Overall the number of female chefs in the UK grew by 34% over the past 12 months, the biggest single rise over the past five years. Meanwhile, the number of male chefs in the UK increased by only 5.9%, and the total number of chefs rose by 11.3%. This means that the growth in the number of female chefs is outpacing the rise in the number of chefs working in hospitality as a whole.
However, despite this significant growth in the number of female chefs, still less than one in four (23.5%) of the total number of chefs in the UK is female.
If the rate of growth in female and male chefs remains consistent, female chefs could potentially outnumber male chefs by 2022. However, a significant factor in the impact that women can have in the business is that many more women than men work part time: only a third of men work part time, while only a third of women work full time.
Men also dominate senior managerial roles as well as ownership of restaurants and catering establishments. On average over the past five years, 58% of senior restaurant and catering staff have been men to only 42% women.
Meanwhile, women dramatically and consistently outnumber men in what are termed “elementary services occupations” within the ONS data. Over the past five years, three out of five kitchen and catering assistants have been women though the tide may be gradually turning as this figure is declining from 67% in 2013 to 62% in 2017. Seven out of ten waiting staff are also female.
Founder and director of The Change Group, Craig Allen, is cautiously optimistic about what the national statistics reveal about gender equality in the hospitality sector as a whole – and more specifically in senior roles and in the kitchen. “It is great to see that there are more female chefs and that this figure has leapt up in the past year.
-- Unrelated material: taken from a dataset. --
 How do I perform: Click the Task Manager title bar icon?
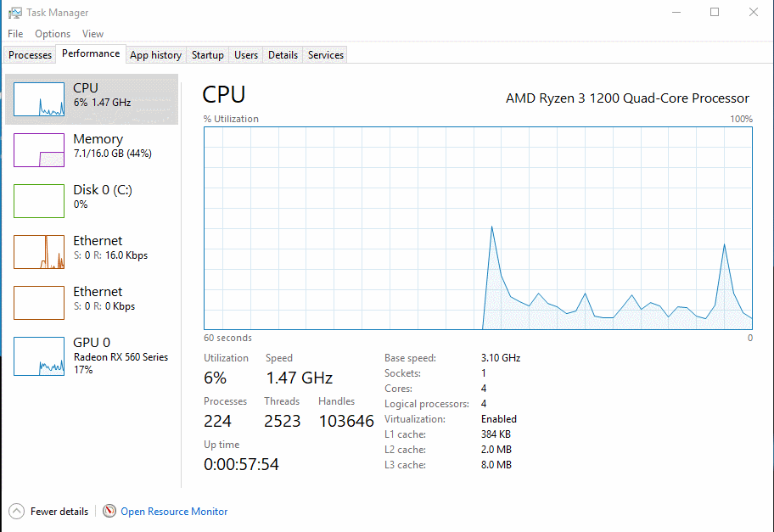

This is certainly a trend that we are seeing in the people that we are placing at London’s top establishments. The hospitality sector wants more female chefs and we are delighted to see so many of London’s top establishments taking steps to recruit more women into their kitchens.
“However, it is worrying that the majority of senior roles are being taken by men, and also that so many women are working part time. On the one hand, this means that they have more flexibility, which could encourage more women to work in hospitality. Equally, it could also affect the opportunities open to women, as many senior roles are full time. This means that despite the hard numbers, arguably the overall impact which women are having in the hospitality sector is smaller, because so many are working in junior roles and part time.
“The surge in the number of female chefs joining the industry over the past 12 months could indicate that they are an important source of talent at a time which is vital as the hospitality sector continues to face a dire talent shortage. We may see more women rise to the fore, so the future in terms of employment could be brighter than anticipated for the industry.”
Jenny Warner, head chef of The Thomas Cubitt, said, “I think the main issue for women is when it’s time to have a family. It must be very hard to work in hospitality and look after a child because of the hours. This is especially true when it comes to senior roles. Heading up a kitchen is a very full time role. How can you be in charge of a kitchen and come and go in order to look after a family? It’s not something that has a simple answer. Personally I don’t know what I will do when the time comes, but luckily for me, aspiring women who have tackled this problem first hand run many departments within Cubitt House.
“People in hospitality tend to find partners within the industry because you share the same passion and understanding of the culture and demands that often people outside the hospitality industry don’t understand. This means the shift system doesn’t help if the other parent works exactly the same hours, and if you don’t, you will never see each other. I’ve seen lots of talented women that are doing really well and then drop out when they reach a certain age to have a family. The result is that there aren’t that many women in senior chef roles.”